La reazione di Maria è di sgomento. Essa corre da Pietro e dal «discepolo che Gesù amava» per comunicare loro quello che le appare come un furto. I versetti che proclamiamo ci mostrano la corsa dei due, più veloce il giovane, più lento Pietro. Davanti ai loro occhi, ben composti, i teli che ricoprivano il cadavere e il sudario che ne copriva il volto. In un curioso cerimoniale che lascia supporre un conflitto tra la comunità petrina e quella giovannea, il discepolo che Gesù amava osserva ma non entra. Cede il passo a Pietro e, soltanto dopo che questi è entrato, entra anche lui. Il testo ci dice: «E vide e credette. Infatti non avevano ancora compreso la Scrittura, cioè che egli doveva risorgere dai morti».

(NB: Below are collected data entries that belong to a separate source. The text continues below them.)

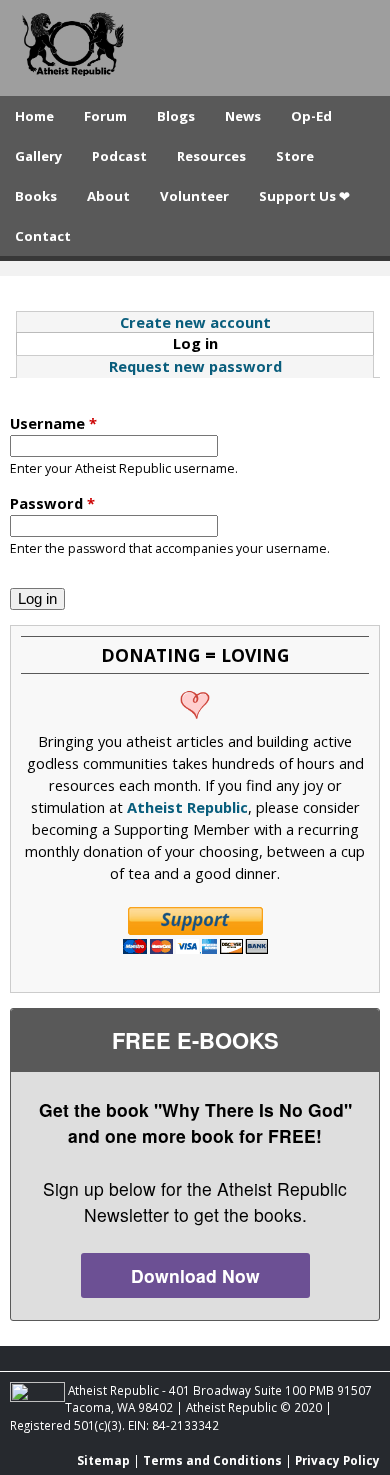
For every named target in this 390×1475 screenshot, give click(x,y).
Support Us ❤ (304, 196)
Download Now (195, 1275)
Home (34, 116)
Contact (43, 236)
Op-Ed (311, 116)
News (243, 116)
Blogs (176, 116)
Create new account (195, 322)
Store (295, 156)
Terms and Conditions (212, 1460)
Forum (105, 116)
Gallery (38, 156)
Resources (211, 156)
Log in (239, 343)
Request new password (195, 366)
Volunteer (194, 196)
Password (52, 503)
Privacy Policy (337, 1460)
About (108, 196)
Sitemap (103, 1460)
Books (36, 196)
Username (53, 423)
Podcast (119, 156)
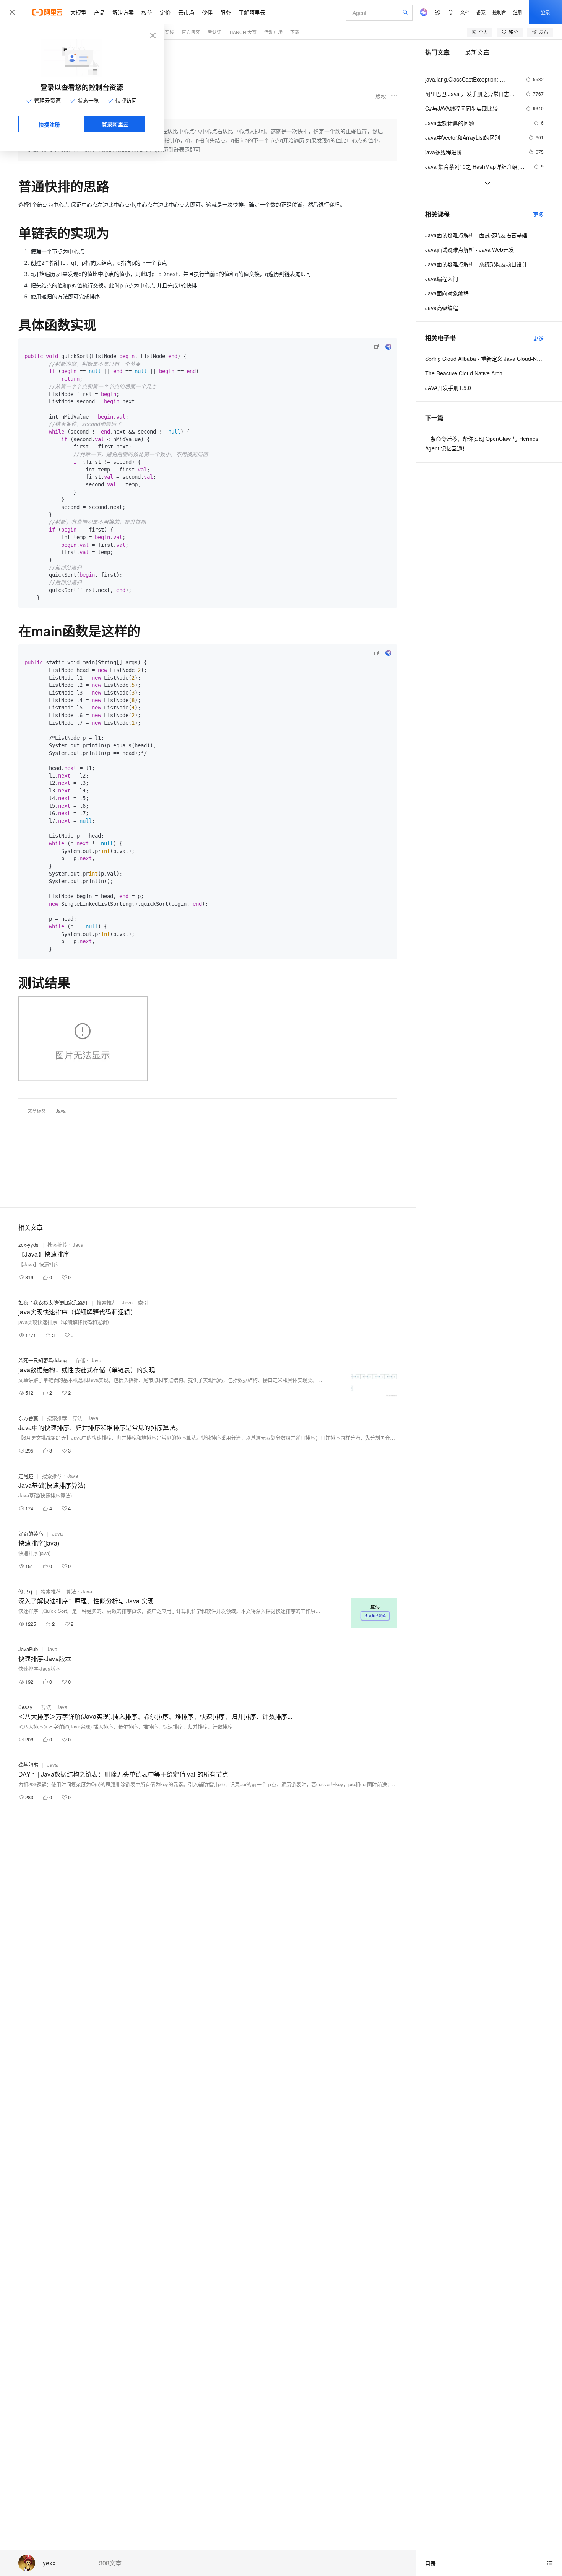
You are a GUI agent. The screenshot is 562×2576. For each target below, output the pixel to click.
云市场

Ben oltre la relazione che corre tra i due e sembra già assegnare a Pietro una condizione di maggior prestigio, le parole che finiamo di citare ci mettono dinanzi al momento iniziale del nostro credere. Esso si fonda su questo "vedere", ossia sulla testimonianza che scaturisce dal "vedere". Non si tratta di una visione interiore o mistica. Quello del discepolo che Gesù amava e di Pietro non è un sogno, un sopore, pure gravido di presenza rivelatrice del mistero di Dio. No, qui si tratta del "vedere" come costatazione immediata e fattuale. Il discepolo che Gesù amava ci partecipa la verità che connota la sua esperienza. Gli è caduto il velo che gli impediva la comprensione della verità - aletheia in greco vuoi dire appunto dis-velamento.

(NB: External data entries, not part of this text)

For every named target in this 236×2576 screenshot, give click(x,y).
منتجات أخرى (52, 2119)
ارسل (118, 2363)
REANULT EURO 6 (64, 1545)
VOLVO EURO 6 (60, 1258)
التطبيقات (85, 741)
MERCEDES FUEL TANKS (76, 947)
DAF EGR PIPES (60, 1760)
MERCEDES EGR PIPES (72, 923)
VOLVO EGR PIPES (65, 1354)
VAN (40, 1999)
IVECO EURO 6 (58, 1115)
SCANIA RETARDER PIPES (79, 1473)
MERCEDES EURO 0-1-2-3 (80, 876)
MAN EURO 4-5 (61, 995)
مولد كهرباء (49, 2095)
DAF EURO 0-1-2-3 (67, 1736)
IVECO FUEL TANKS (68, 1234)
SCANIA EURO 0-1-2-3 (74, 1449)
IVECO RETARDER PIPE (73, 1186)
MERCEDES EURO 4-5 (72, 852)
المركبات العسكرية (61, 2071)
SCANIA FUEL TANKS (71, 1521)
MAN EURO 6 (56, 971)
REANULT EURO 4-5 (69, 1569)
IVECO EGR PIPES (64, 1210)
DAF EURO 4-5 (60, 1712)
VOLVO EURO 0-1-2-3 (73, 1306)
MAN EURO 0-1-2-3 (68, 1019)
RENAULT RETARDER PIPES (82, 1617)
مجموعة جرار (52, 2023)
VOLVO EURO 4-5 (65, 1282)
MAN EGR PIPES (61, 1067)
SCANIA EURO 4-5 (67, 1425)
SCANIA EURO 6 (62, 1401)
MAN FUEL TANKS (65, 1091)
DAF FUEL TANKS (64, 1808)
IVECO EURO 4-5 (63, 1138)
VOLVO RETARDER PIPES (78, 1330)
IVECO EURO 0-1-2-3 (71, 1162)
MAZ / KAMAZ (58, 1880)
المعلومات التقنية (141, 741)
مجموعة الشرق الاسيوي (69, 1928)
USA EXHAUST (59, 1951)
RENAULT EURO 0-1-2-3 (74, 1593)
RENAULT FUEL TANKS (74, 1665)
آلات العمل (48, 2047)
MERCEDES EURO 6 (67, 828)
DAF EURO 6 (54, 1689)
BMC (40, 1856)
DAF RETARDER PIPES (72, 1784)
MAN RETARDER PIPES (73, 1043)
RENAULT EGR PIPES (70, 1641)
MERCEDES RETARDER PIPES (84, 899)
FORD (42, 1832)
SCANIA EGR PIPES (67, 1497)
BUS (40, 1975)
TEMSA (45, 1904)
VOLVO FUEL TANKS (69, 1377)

I teli e il sudario provano ciò che le Scritture hanno annunziato e che i discepoli sin lì non hanno compreso. A noi, distanti ormai due millenni, non è possibile "vedere" se non con gli occhi dei testimoni. La nostra fede è per intero affidata alla loro identità testimoniale. Essi attestano e trasmettono che il Signore Gesù è veramente risorto dai morti. E lo fanno rivelando la loro fragilità e incredulità, la loro fatica a comprendere.